Records for this task START

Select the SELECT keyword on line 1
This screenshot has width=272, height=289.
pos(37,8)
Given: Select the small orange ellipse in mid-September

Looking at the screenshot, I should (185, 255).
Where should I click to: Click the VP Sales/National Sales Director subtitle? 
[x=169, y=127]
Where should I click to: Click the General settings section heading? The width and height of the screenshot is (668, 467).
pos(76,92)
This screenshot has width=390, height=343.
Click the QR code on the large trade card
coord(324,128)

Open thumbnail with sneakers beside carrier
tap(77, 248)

Records for this task END
Records for this task START

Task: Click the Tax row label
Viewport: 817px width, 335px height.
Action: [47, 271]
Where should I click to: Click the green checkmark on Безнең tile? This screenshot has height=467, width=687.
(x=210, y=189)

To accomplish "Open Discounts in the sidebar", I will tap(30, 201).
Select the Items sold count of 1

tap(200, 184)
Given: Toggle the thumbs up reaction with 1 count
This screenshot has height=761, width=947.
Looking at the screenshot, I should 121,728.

Records for this task END
Records for this task START

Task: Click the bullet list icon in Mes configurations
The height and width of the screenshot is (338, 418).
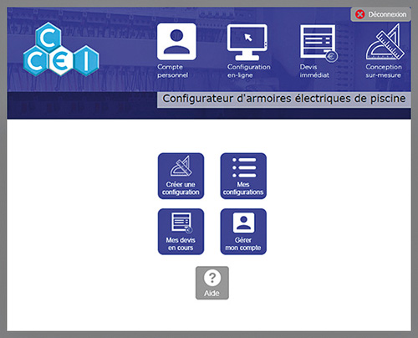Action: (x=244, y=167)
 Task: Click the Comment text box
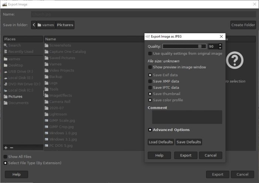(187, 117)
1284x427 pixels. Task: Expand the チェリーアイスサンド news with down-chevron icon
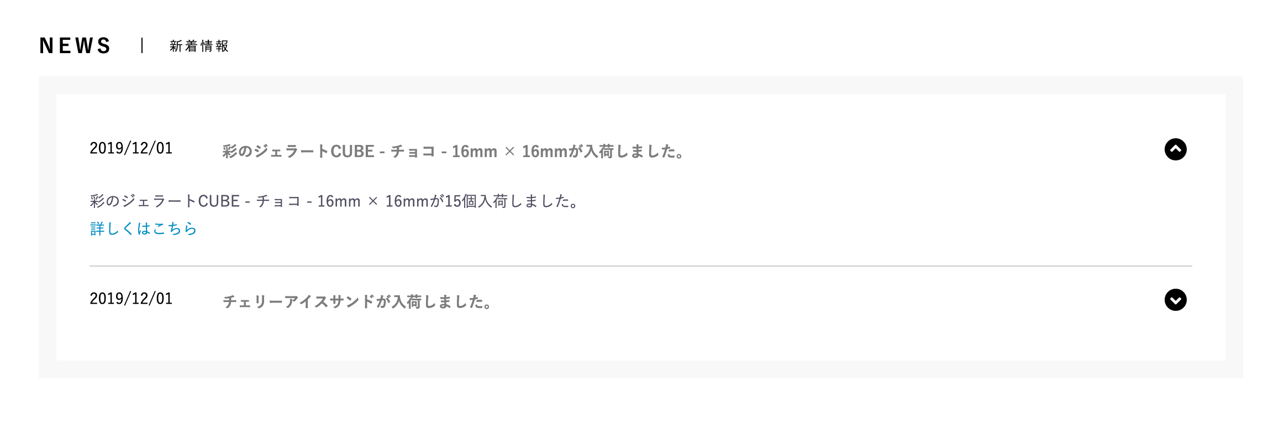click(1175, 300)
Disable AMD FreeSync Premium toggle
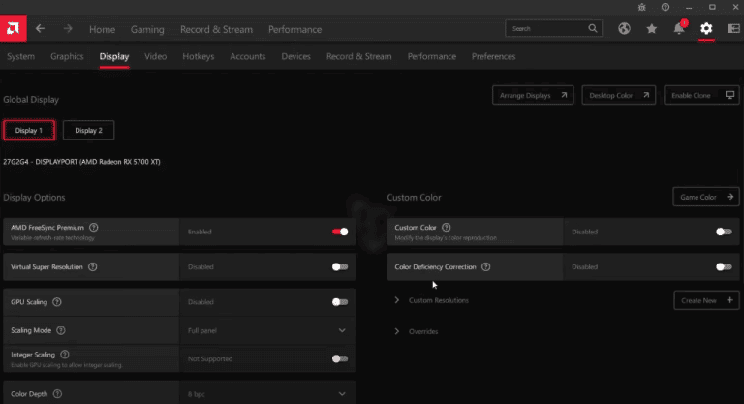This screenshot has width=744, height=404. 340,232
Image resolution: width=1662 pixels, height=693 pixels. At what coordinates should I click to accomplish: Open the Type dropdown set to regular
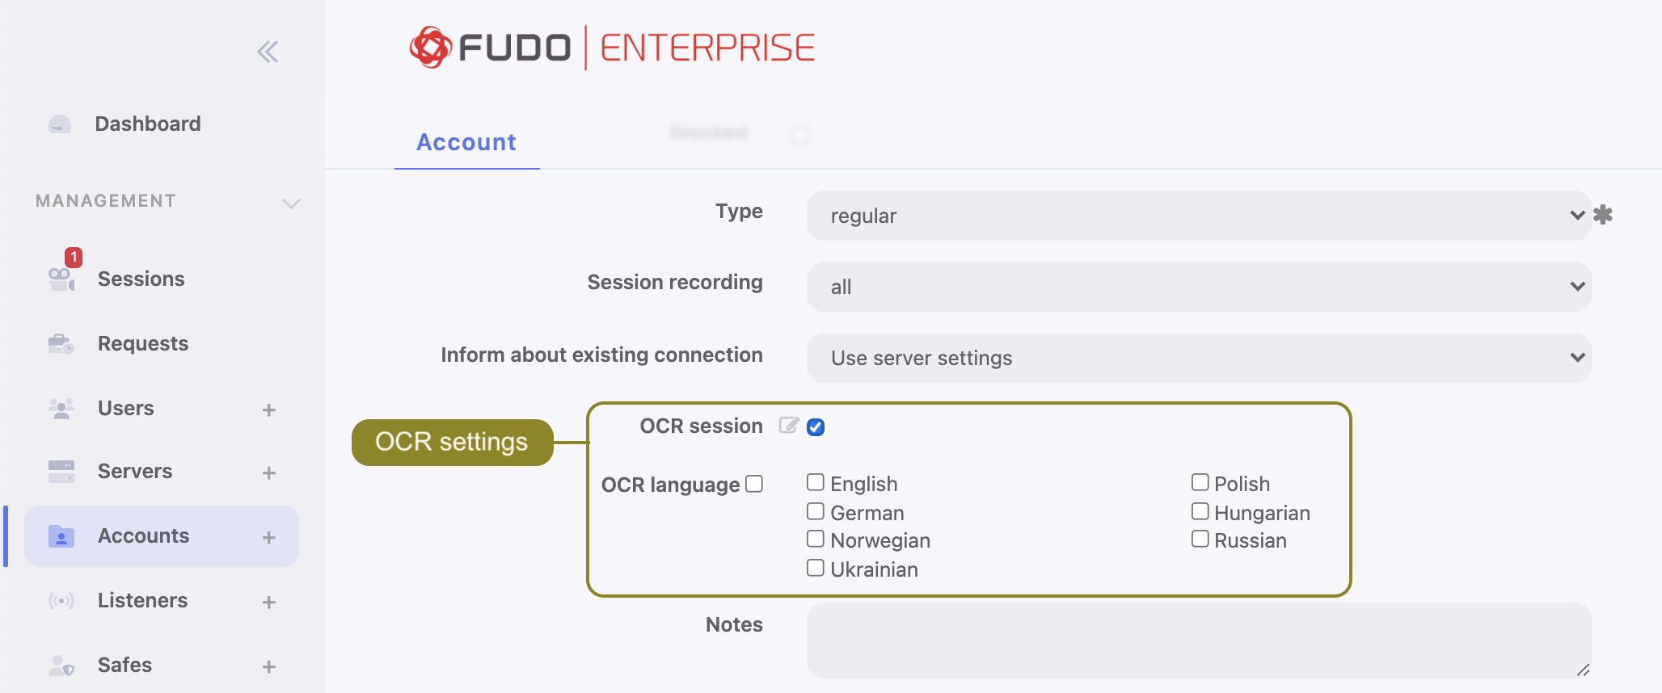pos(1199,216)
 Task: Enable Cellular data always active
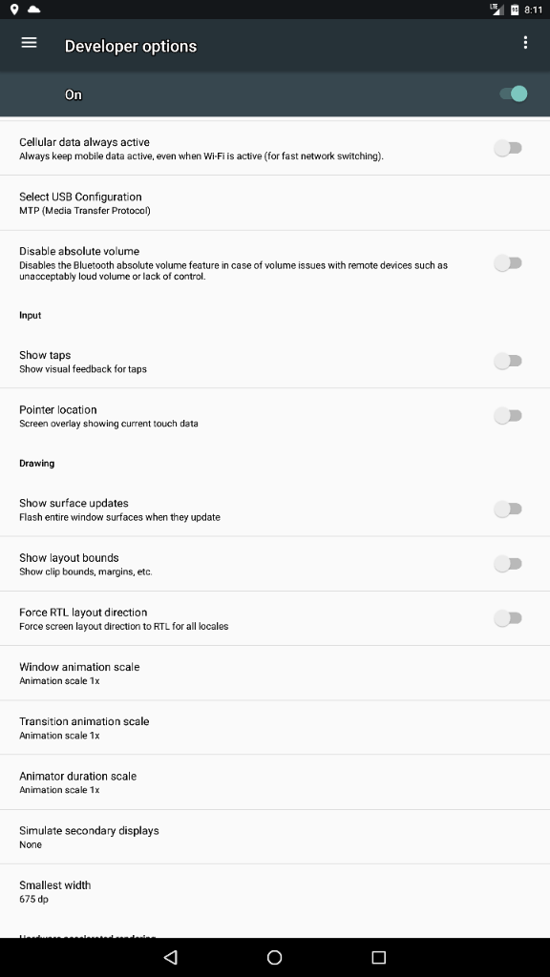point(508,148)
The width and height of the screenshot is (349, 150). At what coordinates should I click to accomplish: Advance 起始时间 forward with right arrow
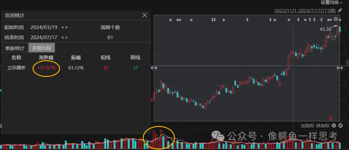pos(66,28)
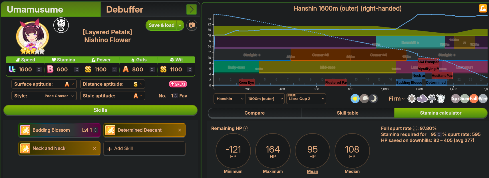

Records for this task END

-- What this task involves --
When you reach the line in the material above that holds "Given: Select the", begin reproducing lines exactly, and stop after the line that holds "This screenshot has width=390, height=343.".

-- Solution --
Given: Select the small orange ellipse in mid-September

Looking at the screenshot, I should (185, 255).
Where should I click to: Click the VP Sales/National Sales Director subtitle? 
[x=169, y=127]
Where should I click to: Click the General settings section heading? The width and height of the screenshot is (668, 467).
pos(76,92)
This screenshot has width=390, height=343.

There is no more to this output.